Because they work the night shift, waking up at 6 p.m. and working until noon the next day, Halloween celebrations began late Tuesday.
In addition to making pumpkins, the morale, welfare and recreation department also organized a door-decorating contest. The airframe department decided to participate in that as well, hanging a painting of Dracula in a Transylvanian cemetery. One of the grave stones was for Osama bin Laden, leader of the al-Qaida organization and prime suspect in the Sept. 11 terrorist attacks.
In the air operations department, Petty Officer 3rd Class Michele Blymire, 21, and Airman Marlene Hernandez, 19, decorated their door with an inflatable Frankenstein and drawings of bats and pumpkins.
Hernandez said she would normally go trick-or-treating in her neighborhood in the Brooklyn borough of New York City. She said she may give it a try on the carrier, if work allows and ``if I get permission to put on makeup and stuff.''
``We're on a six-month cruise and holidays bring out the spirit in all of us. It's important to have holiday spirit,'' Blymire, of Seville, Fla., said. ``It also breaks the monotony.''
Breaking the routine of daily 12-hour or more shifts by celebrating holidays on ship, even during war time, is important for the crew's morale, agreed Kim Watkins, the Theodore Roosevelt's morale officer.

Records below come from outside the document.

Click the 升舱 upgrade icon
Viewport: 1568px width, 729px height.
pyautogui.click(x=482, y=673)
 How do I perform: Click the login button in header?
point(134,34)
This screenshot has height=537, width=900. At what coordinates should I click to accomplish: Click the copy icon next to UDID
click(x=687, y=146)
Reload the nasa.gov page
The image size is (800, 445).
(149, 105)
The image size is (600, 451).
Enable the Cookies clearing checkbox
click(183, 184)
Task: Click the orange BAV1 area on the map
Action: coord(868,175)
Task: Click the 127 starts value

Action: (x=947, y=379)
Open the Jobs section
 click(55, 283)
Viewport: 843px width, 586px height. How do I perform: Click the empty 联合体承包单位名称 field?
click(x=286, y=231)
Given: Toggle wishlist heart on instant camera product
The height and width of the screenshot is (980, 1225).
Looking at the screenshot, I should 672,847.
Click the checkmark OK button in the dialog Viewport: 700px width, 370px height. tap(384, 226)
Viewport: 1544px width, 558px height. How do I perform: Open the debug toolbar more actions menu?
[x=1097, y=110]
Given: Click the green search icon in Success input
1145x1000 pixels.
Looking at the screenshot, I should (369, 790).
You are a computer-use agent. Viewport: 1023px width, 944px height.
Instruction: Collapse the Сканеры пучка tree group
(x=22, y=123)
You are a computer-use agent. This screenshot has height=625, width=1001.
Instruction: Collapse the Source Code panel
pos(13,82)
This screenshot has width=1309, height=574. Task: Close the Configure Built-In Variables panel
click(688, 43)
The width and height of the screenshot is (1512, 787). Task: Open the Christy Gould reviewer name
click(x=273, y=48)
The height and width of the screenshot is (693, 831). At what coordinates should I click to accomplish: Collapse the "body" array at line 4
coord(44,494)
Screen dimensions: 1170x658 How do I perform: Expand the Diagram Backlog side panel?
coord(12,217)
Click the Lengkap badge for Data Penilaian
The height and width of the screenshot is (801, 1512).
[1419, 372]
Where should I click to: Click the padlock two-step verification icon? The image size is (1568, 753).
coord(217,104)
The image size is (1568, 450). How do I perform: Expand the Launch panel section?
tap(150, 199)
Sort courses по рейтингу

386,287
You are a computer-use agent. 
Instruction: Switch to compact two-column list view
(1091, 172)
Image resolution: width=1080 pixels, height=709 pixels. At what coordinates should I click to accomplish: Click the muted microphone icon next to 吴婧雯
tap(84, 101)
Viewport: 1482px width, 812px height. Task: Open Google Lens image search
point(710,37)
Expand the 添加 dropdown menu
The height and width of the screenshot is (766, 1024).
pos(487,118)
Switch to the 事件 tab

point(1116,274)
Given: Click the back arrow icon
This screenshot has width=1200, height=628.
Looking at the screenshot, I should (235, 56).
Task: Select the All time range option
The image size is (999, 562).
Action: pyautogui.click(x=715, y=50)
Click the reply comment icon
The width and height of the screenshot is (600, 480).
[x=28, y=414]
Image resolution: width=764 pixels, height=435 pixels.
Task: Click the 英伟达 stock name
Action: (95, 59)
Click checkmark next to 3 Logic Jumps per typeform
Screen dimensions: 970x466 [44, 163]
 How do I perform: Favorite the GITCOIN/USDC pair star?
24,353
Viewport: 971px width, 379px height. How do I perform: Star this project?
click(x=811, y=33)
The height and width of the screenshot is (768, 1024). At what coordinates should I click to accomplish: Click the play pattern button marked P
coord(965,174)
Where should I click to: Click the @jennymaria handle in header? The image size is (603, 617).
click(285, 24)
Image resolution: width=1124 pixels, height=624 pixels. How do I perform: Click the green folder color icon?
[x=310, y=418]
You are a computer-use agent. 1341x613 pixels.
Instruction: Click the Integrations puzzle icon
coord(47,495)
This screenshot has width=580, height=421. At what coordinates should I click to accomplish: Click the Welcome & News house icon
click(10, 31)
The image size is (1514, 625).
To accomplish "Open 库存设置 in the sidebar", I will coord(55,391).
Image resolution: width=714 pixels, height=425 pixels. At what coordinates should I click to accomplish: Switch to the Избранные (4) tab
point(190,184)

``It's like `Groundhog Day,' the movie where the same thing happens everyday,'' Watkins, a civilian from Louisville, Ky., said. ``We try to help people get away from the mundane.''
But the ship's mission always comes first, she added. ``We didn't plan a lot because of the operation.''
In honor of former President Theodore Roosevelt's Bull Moose party, the ship's mascot is a moose, a crewmember in a costume who wanders the ship's passageways like Mickey Mouse in Disneyland, playing practical jokes on bemused sailors.
For Halloween, the moose donned a ghost costume to go trick-or- treating through the ship.
``It helps keep things light,'' Watkins said. ``No one can walk past the moose and not smile.''
Most sailors on the Theodore Roosevelt expect to remain at sea, probably until the end of the carrier's deployment in March.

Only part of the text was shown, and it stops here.